L’industria Mem vanta i Bilaterali
Le parti sociali del settore già si scagliano contro l’iniziativa anti-libera circolazione dell’Udc
L’iniziativa Udc contro la libera circolazione delle persone tra Svizzera e Stati membri dell’Ue va combattuta con forza. Lo chiedono le parti sociali dell’industria elvetica delle macchine, elettrotecnica e metallurgica (Mem). A loro avviso, un’adozione danneggerebbe gravemente il mercato svizzero del lavoro. Il testo, promosso da Udc e Associazione per una Svizzera neutrale e indipendente (Asni), è “un attacco frontale alla piazza produttiva” del nostro Paese, si legge in una nota congiunta diffusa ieri da Impiegati Svizzera, Unia, Syna, Società svizzera degli impiegati di commercio, Società svizzera dei quadri (Asq) e Swissmem/Asm. L’Ue è di gran lunga il principale sbocco del settore Mem, che impiega 320mila persone in Svizzera. L’80% della produzione viene infatti esportata e il 60% è destinato all’Ue. Gli accordi bilaterali garantiscono alle aziende un accesso diretto al mercato interno europeo, sottolineano le parti sociali. Il danno per l’industria Mem sarebbe enorme, mettono in guardia le organizzazioni del settore. Già oggi, il mercato del lavoro è in difficoltà in vari segmenti della branca e la situazione peggiorerà ulteriormente nei prossimi anni per ragioni demografiche. Si potrà colmare solo in parte la penuria di manodopera qualificata sfruttando il potenziale locale.
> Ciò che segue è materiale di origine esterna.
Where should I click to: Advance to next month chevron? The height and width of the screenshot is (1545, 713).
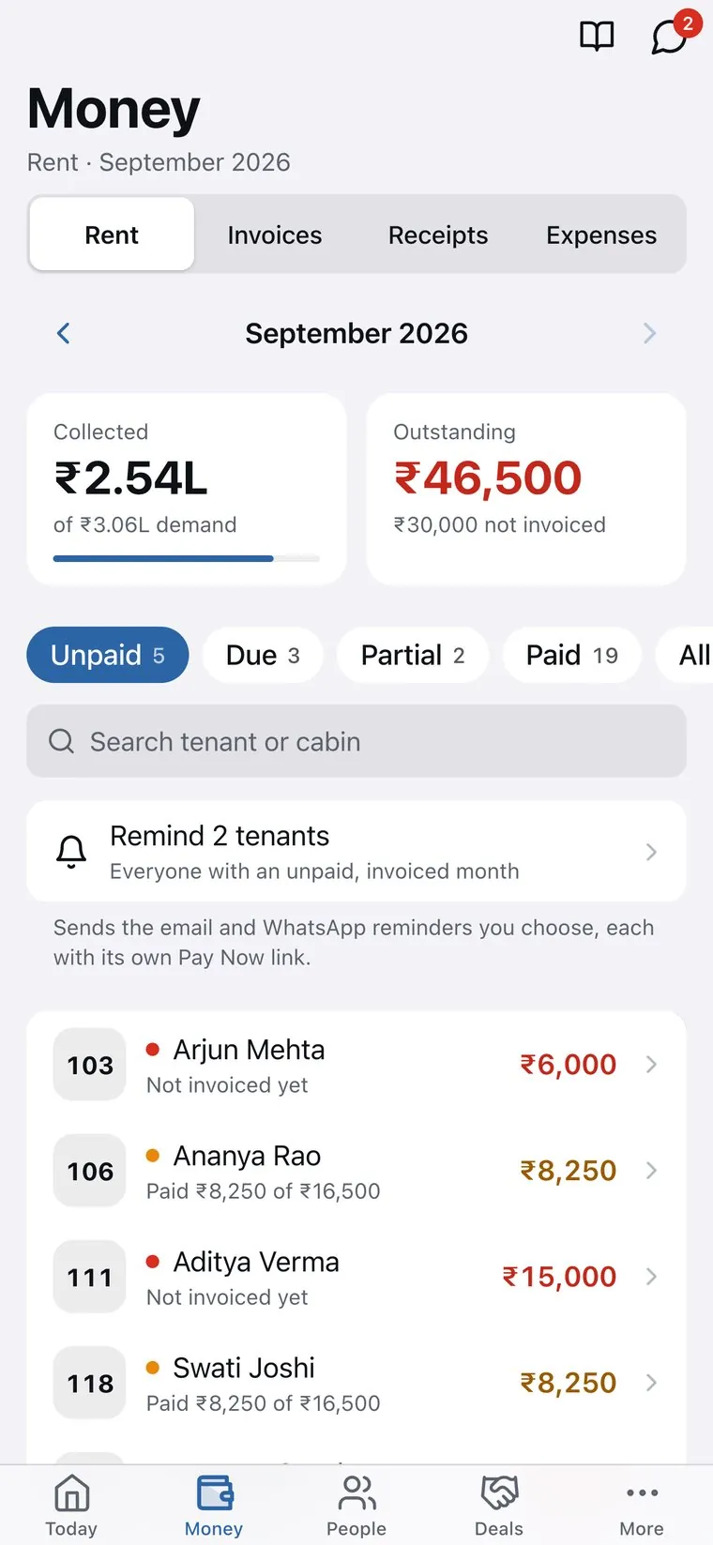click(x=649, y=333)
Di conseguenza, le aziende dipendono fortemente dall’accesso al mercato del lavoro europeo. Inoltre, viene sottolineato nella nota, le condizioni di lavoro della manodopera in Svizzera sono protette dalle misure di accompagnamento. “Gli accordi bilaterali sono una garanzia di successo per l’economia svizzera”, secondo il consigliere nazionale Thomas Webel (Pvl/Zh), presidente dell’Asq, citato nella nota. “La competitività e il nostro benessere sono basati sulla libera circolazione delle persone”. Il 78% delle aziende dell’industria Mem considera i Bilaterali importanti o indispensabili, rileva da parte sua Hans Hess, presidente di Swissmem. I nostri istituti di ricerca e di formazione hanno anch’essi bisogno di scambi internazionali, rilevano ancora le parti sociali del settore. Per loro, solo la libera circolazione consente di proporre eccellenti formazioni di base e continue su suolo svizzero.